Despite this setback, she set up an interview in New York with a recently sworn in female officer. McDonald showed her the disappointing letter, which turned out to be a great decision.
“She said, ‘Oh, I know [your boss] very well — I was head of human resources for Macy’s’,” McDonald remembers. “She took the letter and ripped it up and I was in, so I was very happy.”
For training, McDonald went to Smith College in Northampton, Mass. It was winter and she remembers being cold, especially in the mornings. The WAVES had to be in uniform and outside by 6:30 a.m. They studied “all kinds of things” — naval history, military protocol, airplane and ship identification.
“We had to take typing,” she says. “We had all come from good jobs. We had had people type for us and we thought, ‘This is awful. What are we going to do? Then we found out they needed communications officers ... We were coders and incoders of Navy secret messages. We had to put the open messages into code and then the ones that came in from all over the world we had to decode.”
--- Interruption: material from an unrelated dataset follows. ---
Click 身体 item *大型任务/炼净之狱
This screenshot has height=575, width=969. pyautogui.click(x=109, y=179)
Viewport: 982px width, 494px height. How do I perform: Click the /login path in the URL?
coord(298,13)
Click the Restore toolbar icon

For McDonald and many of her cohorts, this coding and incoding took place behind locked doors in New York City. In the Big Apple, she says the WAVES were “an oddity” but largely well received. However, some of her male counterparts made wisecracks.
“Sometimes they’d say something about, ‘You’re taking my cushy desk job’,” she says. Her response? “‘Oh, and aren’t you happy that you’re going out to sea?’”
While living in the Village, McDonald began dating her husband, Bob, who was also in the Navy. She had known him in college but didn’t consider him a viable partner then because he was a bad dancer. Somehow, he won her over and they were married at Saint Patrick’s Cathedral. Two years into her service, she became pregnant with their first daughter and had to leave the WAVES. Her departure from military service was bittersweet.
“I was delighted that I was going to have a baby,” she says. “I thought that was exciting. Also, it was exciting because my husband got orders to go to Guantanamo Bay in Cuba and the baby and I were the first civilians to go on a ship out of New York after [Victory over Japan] Day.”
McDonald loved Cuba. Their house was large and had a beautiful garden. She would have been happy to stay forever, but Bob left the Navy and took a job in New York at a food manufacturing company. Eventually, he got a better offer in Dallas, so they settled in Preston Hollow “because it was full of trees.” She enrolled her 8-year-old daughter at Ursuline and her 11-year-old son at St. Marks — her two eldest children were already in college.
Though they were separated by distance, McDonald and her fellow WAVES remained close friends.
“I guess we were all in this together,” she says. “We had a single purpose. We really were bonded.”